Early exposure to tetrahydrocannabinol (THC), the main active component of marijuana, can affect immune system development, leading to immune-related diseases in adulthood.

Italian researchers found that using marijuana in adolescence may do serious long-term damage to the immune system. This damage may result in autoimmune diseases and chronic inflammatory diseases, such as multiple sclerosis, inflammatory bowel disease and rheumatoid arthritis in adulthood.

"I hope that the knowledge that early exposure to marijuana is associated with immediate and long-term deleterious effects on the immune system may reach adolescents and their families," Paola Sacerdote,., a researcher involved in the work from the Università degli Studi di Milano in Milano, Italy, said in a statement. "The increased risk of getting sick in adulthood may hopefully be a deterrent for marijuana abuse among young individuals."

For the study, scientists injected "adolescent" mice with THC for 10 days. This period in the mouse lifecycle corresponded to the adolescence period in humans (approximately ages 12-18). A second group of adolescent mice received only a placebo.
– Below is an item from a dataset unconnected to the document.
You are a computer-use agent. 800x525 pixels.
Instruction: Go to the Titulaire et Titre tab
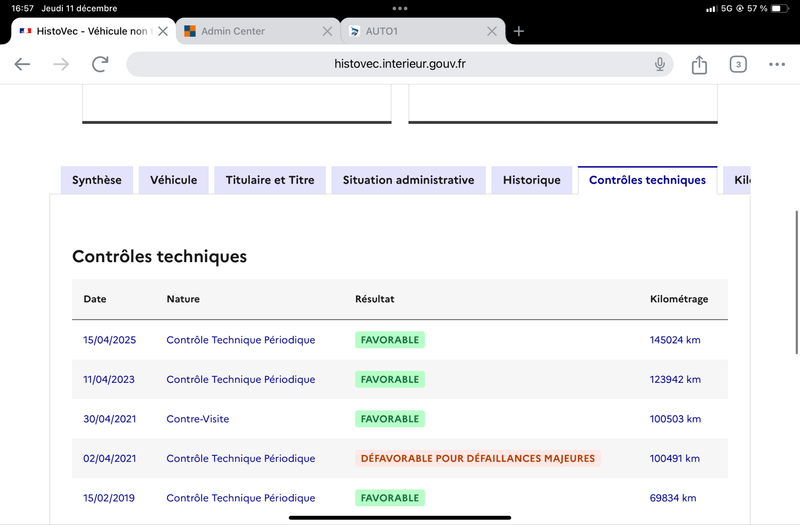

At the end of treatments, both groups of animals were left undisturbed for approximately two months, until they reached full adulthood. The activity of the immune system was then evaluated, taking into consideration several important measurements, such as the ability of leukocytes to produce cytokines to mount an antibody response to vaccination or the capacity of macrophage to phagocyte particles.

They found that the group of mice treated with THC in adolescence had severe alterations of immune responses in adulthood, characterized by a clear switch toward a pro-inflammatory and cytotoxic phenotype.

"These studies not only point to adolescence as a key phase of immune system sensitivity, but also highly the dramatic and long-lasting negative effects that a common recreational drug abused by teenagers may have on immune function," said John Wherry, deputy editor of the Journal of Leukocyte Biology.

The findings were published in the October 2014 issue of the Journal of Leukocyte Biology.